Turn every line of the items below into a JSON list of strings, with one string per line and no entries for blank lines.

━━━━━ Extracted data ━━━━━

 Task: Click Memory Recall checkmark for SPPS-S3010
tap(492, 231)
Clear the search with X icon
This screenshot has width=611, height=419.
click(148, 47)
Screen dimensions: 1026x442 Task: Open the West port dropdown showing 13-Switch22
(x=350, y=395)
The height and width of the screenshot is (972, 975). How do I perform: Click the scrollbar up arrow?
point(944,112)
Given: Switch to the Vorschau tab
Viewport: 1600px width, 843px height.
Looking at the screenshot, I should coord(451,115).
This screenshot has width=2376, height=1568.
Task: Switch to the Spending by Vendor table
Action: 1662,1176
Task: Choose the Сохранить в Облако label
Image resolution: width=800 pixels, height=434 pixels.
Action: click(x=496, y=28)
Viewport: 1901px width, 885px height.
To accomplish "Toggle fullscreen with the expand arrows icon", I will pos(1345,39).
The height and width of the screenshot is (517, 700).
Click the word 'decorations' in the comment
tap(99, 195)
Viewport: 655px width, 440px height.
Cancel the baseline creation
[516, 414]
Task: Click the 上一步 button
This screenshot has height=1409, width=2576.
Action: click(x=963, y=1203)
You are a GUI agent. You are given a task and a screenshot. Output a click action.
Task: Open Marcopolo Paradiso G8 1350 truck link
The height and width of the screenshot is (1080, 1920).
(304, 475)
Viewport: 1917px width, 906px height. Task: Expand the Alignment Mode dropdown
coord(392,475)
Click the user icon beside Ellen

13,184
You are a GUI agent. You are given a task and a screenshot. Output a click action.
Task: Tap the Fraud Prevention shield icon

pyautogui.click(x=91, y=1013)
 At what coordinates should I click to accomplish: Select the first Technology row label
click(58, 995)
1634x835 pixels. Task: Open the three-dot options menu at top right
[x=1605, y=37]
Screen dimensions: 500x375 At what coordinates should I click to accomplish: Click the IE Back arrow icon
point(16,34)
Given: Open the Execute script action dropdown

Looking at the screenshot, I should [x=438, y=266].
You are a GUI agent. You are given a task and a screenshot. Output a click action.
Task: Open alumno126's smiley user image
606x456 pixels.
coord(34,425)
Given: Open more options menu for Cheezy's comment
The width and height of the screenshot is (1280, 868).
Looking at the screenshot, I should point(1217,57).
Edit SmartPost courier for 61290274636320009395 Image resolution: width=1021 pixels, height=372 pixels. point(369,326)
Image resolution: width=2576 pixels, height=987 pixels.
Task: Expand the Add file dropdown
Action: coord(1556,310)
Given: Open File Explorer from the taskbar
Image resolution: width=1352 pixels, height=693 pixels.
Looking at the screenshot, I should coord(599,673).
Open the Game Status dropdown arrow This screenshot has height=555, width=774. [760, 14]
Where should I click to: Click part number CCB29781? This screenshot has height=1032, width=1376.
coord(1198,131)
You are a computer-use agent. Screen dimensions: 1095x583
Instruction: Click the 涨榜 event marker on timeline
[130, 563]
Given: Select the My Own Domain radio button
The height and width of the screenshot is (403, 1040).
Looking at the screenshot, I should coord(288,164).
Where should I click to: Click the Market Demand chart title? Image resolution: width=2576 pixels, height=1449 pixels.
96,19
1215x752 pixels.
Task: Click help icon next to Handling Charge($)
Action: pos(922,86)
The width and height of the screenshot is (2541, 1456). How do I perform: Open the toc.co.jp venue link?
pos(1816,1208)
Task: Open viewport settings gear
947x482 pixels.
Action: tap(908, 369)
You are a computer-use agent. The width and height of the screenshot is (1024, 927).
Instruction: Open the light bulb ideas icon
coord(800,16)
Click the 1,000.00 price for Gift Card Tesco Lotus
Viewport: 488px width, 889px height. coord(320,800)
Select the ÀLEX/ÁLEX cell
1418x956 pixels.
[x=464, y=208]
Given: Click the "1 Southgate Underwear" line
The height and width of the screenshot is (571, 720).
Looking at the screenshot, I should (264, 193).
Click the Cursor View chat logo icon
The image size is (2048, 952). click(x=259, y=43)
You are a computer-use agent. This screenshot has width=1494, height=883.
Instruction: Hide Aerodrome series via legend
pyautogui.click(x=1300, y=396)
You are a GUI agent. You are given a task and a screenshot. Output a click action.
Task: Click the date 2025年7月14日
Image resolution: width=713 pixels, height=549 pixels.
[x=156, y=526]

━━━━━

- [Task solution]:
[
  " Task: Click Memory Recall checkmark for SPPS-S3010",
  "tap(492, 231)",
  "Clear the search with X icon",
  "This screenshot has width=611, height=419.",
  "click(148, 47)",
  "Screen dimensions: 1026x442 Task: Open the West port dropdown showing 13-Switch22",
  "(x=350, y=395)",
  "The height and width of the screenshot is (972, 975). How do I perform: Click the scrollbar up arrow?",
  "point(944,112)",
  "Given: Switch to the Vorschau tab",
  "Viewport: 1600px width, 843px height.",
  "Looking at the screenshot, I should coord(451,115).",
  "This screenshot has width=2376, height=1568.",
  "Task: Switch to the Spending by Vendor table",
  "Action: 1662,1176",
  "Task: Choose the Сохранить в Облако label",
  "Image resolution: width=800 pixels, height=434 pixels.",
  "Action: click(x=496, y=28)",
  "Viewport: 1901px width, 885px height.",
  "To accomplish \"Toggle fullscreen with the expand arrows icon\", I will pos(1345,39).",
  "The height and width of the screenshot is (517, 700).",
  "Click the word 'decorations' in the comment",
  "tap(99, 195)",
  "Viewport: 655px width, 440px height.",
  "Cancel the baseline creation",
  "[516, 414]",
  "Task: Click the 上一步 button",
  "This screenshot has height=1409, width=2576.",
  "Action: click(x=963, y=1203)",
  "You are a GUI agent. You are given a task and a screenshot. Output a click action.",
  "Task: Open Marcopolo Paradiso G8 1350 truck link",
  "The height and width of the screenshot is (1080, 1920).",
  "(304, 475)",
  "Viewport: 1917px width, 906px height. Task: Expand the Alignment Mode dropdown",
  "coord(392,475)",
  "Click the user icon beside Ellen",
  "13,184",
  "You are a GUI agent. You are given a task and a screenshot. Output a click action.",
  "Task: Tap the Fraud Prevention shield icon",
  "pyautogui.click(x=91, y=1013)",
  " At what coordinates should I click to accomplish: Select the first Technology row label",
  "click(58, 995)",
  "1634x835 pixels. Task: Open the three-dot options menu at top right",
  "[x=1605, y=37]",
  "Screen dimensions: 500x375 At what coordinates should I click to accomplish: Click the IE Back arrow icon",
  "point(16,34)",
  "Given: Open the Execute script action dropdown",
  "Looking at the screenshot, I should [x=438, y=266].",
  "You are a GUI agent. You are given a task and a screenshot. Output a click action.",
  "Task: Open alumno126's smiley user image",
  "606x456 pixels.",
  "coord(34,425)",
  "Given: Open more options menu for Cheezy's comment",
  "The width and height of the screenshot is (1280, 868).",
  "Looking at the screenshot, I should point(1217,57).",
  "Edit SmartPost courier for 61290274636320009395 Image resolution: width=1021 pixels, height=372 pixels. point(369,326)",
  "Image resolution: width=2576 pixels, height=987 pixels.",
  "Task: Expand the Add file dropdown",
  "Action: coord(1556,310)",
  "Given: Open File Explorer from the taskbar",
  "Image resolution: width=1352 pixels, height=693 pixels.",
  "Looking at the screenshot, I should coord(599,673).",
  "Open the Game Status dropdown arrow This screenshot has height=555, width=774. [760, 14]",
  "Where should I click to: Click part number CCB29781? This screenshot has height=1032, width=1376.",
  "coord(1198,131)",
  "You are a computer-use agent. Screen dimensions: 1095x583",
  "Instruction: Click the 涨榜 event marker on timeline",
  "[130, 563]",
  "Given: Select the My Own Domain radio button",
  "The height and width of the screenshot is (403, 1040).",
  "Looking at the screenshot, I should coord(288,164).",
  "Where should I click to: Click the Market Demand chart title? Image resolution: width=2576 pixels, height=1449 pixels.",
  "96,19",
  "1215x752 pixels.",
  "Task: Click help icon next to Handling Charge($)",
  "Action: pos(922,86)",
  "The width and height of the screenshot is (2541, 1456). How do I perform: Open the toc.co.jp venue link?",
  "pos(1816,1208)",
  "Task: Open viewport settings gear",
  "947x482 pixels.",
  "Action: tap(908, 369)",
  "You are a computer-use agent. The width and height of the screenshot is (1024, 927).",
  "Instruction: Open the light bulb ideas icon",
  "coord(800,16)",
  "Click the 1,000.00 price for Gift Card Tesco Lotus",
  "Viewport: 488px width, 889px height. coord(320,800)",
  "Select the ÀLEX/ÁLEX cell",
  "1418x956 pixels.",
  "[x=464, y=208]",
  "Given: Click the \"1 Southgate Underwear\" line",
  "The height and width of the screenshot is (571, 720).",
  "Looking at the screenshot, I should (264, 193).",
  "Click the Cursor View chat logo icon",
  "The image size is (2048, 952). click(x=259, y=43)",
  "You are a computer-use agent. This screenshot has width=1494, height=883.",
  "Instruction: Hide Aerodrome series via legend",
  "pyautogui.click(x=1300, y=396)",
  "You are a GUI agent. You are given a task and a screenshot. Output a click action.",
  "Task: Click the date 2025年7月14日",
  "Image resolution: width=713 pixels, height=549 pixels.",
  "[x=156, y=526]"
]